[What you need to do]:
In the entries below, swap every "GUI agent" for "screen agent" and leave everything else unchanged.

[Supplied material]:
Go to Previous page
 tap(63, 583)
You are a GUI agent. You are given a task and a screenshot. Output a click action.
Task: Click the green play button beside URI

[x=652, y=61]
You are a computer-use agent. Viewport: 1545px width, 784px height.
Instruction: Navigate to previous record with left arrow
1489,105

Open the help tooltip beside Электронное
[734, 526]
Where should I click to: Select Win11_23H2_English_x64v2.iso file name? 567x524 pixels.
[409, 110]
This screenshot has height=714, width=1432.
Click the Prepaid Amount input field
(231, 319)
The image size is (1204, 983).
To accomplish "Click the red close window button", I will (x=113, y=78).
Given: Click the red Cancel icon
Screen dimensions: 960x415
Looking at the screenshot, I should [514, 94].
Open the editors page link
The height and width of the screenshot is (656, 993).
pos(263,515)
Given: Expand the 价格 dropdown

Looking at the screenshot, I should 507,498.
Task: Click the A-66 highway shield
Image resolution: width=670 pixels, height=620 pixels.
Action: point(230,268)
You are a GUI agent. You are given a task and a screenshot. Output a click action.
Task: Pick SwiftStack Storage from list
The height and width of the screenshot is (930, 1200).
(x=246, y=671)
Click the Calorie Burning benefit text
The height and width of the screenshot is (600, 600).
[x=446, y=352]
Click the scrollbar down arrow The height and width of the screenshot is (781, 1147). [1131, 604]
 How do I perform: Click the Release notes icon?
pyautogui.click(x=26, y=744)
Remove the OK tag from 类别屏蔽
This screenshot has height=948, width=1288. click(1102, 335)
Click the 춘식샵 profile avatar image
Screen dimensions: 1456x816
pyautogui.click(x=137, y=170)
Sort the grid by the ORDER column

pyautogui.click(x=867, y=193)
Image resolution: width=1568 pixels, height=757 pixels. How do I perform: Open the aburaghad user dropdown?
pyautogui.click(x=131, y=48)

[Full output]:
Go to Previous page
 tap(63, 583)
You are a screen agent. You are given a task and a screenshot. Output a click action.
Task: Click the green play button beside URI

[x=652, y=61]
You are a computer-use agent. Viewport: 1545px width, 784px height.
Instruction: Navigate to previous record with left arrow
1489,105

Open the help tooltip beside Электронное
[734, 526]
Where should I click to: Select Win11_23H2_English_x64v2.iso file name? 567x524 pixels.
[409, 110]
This screenshot has height=714, width=1432.
Click the Prepaid Amount input field
(231, 319)
The image size is (1204, 983).
To accomplish "Click the red close window button", I will (x=113, y=78).
Given: Click the red Cancel icon
Screen dimensions: 960x415
Looking at the screenshot, I should [514, 94].
Open the editors page link
The height and width of the screenshot is (656, 993).
pos(263,515)
Given: Expand the 价格 dropdown

Looking at the screenshot, I should 507,498.
Task: Click the A-66 highway shield
Image resolution: width=670 pixels, height=620 pixels.
Action: point(230,268)
You are a screen agent. You are given a task and a screenshot. Output a click action.
Task: Pick SwiftStack Storage from list
The height and width of the screenshot is (930, 1200).
(x=246, y=671)
Click the Calorie Burning benefit text
The height and width of the screenshot is (600, 600).
[x=446, y=352]
Click the scrollbar down arrow The height and width of the screenshot is (781, 1147). [1131, 604]
 How do I perform: Click the Release notes icon?
pyautogui.click(x=26, y=744)
Remove the OK tag from 类别屏蔽
This screenshot has height=948, width=1288. click(1102, 335)
Click the 춘식샵 profile avatar image
Screen dimensions: 1456x816
pyautogui.click(x=137, y=170)
Sort the grid by the ORDER column

pyautogui.click(x=867, y=193)
Image resolution: width=1568 pixels, height=757 pixels. How do I perform: Open the aburaghad user dropdown?
pyautogui.click(x=131, y=48)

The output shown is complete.